* Begin *

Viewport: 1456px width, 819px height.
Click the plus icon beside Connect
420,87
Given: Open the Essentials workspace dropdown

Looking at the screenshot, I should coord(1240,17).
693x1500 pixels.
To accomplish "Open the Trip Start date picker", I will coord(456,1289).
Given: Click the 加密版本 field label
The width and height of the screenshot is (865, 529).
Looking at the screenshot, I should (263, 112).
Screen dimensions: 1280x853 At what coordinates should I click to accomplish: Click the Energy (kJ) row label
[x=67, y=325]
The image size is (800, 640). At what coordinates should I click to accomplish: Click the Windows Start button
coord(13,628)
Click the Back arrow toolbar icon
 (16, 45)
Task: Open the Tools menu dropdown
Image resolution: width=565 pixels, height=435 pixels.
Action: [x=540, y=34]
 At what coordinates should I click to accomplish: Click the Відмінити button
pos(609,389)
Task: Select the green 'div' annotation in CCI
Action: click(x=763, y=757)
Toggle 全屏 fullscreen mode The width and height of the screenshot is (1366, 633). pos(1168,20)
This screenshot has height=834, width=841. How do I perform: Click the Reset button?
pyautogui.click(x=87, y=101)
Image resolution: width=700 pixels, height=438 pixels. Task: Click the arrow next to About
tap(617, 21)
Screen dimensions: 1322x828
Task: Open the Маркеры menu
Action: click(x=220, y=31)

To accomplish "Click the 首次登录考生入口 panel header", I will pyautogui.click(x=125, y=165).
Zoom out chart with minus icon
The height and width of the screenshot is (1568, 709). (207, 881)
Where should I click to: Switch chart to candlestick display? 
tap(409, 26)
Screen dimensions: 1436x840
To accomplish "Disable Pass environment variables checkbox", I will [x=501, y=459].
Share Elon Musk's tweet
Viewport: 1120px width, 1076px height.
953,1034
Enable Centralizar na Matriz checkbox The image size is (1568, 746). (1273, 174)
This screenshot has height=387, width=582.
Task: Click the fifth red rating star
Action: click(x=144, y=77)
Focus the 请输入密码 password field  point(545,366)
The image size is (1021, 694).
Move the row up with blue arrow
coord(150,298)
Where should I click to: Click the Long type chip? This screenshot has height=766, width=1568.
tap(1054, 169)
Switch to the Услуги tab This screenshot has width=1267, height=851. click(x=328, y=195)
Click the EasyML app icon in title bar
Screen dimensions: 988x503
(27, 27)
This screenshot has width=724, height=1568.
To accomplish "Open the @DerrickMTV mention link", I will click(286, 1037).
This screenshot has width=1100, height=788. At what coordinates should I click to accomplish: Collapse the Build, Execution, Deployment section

* End *

YOUR INSTRUCTIONS — Convert the data from the line with "Given: Open the Essentials workspace dropdown" to the line with "Toggle 全屏 fullscreen", both included, into a Markdown table. Use the columns No. and Text, put each nonblank line in its own numbered row, and skip blank lines.

RESULT FOR THIS TASK —
| No. | Text |
|---|---|
| 1 | Given: Open the Essentials workspace dropdown |
| 2 | Looking at the screenshot, I should coord(1240,17). |
| 3 | 693x1500 pixels. |
| 4 | To accomplish "Open the Trip Start date picker", I will coord(456,1289). |
| 5 | Given: Click the 加密版本 field label |
| 6 | The width and height of the screenshot is (865, 529). |
| 7 | Looking at the screenshot, I should (263, 112). |
| 8 | Screen dimensions: 1280x853 At what coordinates should I click to accomplish: Click the Energy (kJ) row label |
| 9 | [x=67, y=325] |
| 10 | The image size is (800, 640). At what coordinates should I click to accomplish: Click the Windows Start button |
| 11 | coord(13,628) |
| 12 | Click the Back arrow toolbar icon |
| 13 |  (16, 45) |
| 14 | Task: Open the Tools menu dropdown |
| 15 | Image resolution: width=565 pixels, height=435 pixels. |
| 16 | Action: [x=540, y=34] |
| 17 |  At what coordinates should I click to accomplish: Click the Відмінити button |
| 18 | pos(609,389) |
| 19 | Task: Select the green 'div' annotation in CCI |
| 20 | Action: click(x=763, y=757) |
| 21 | Toggle 全屏 fullscreen mode The width and height of the screenshot is (1366, 633). pos(1168,20) |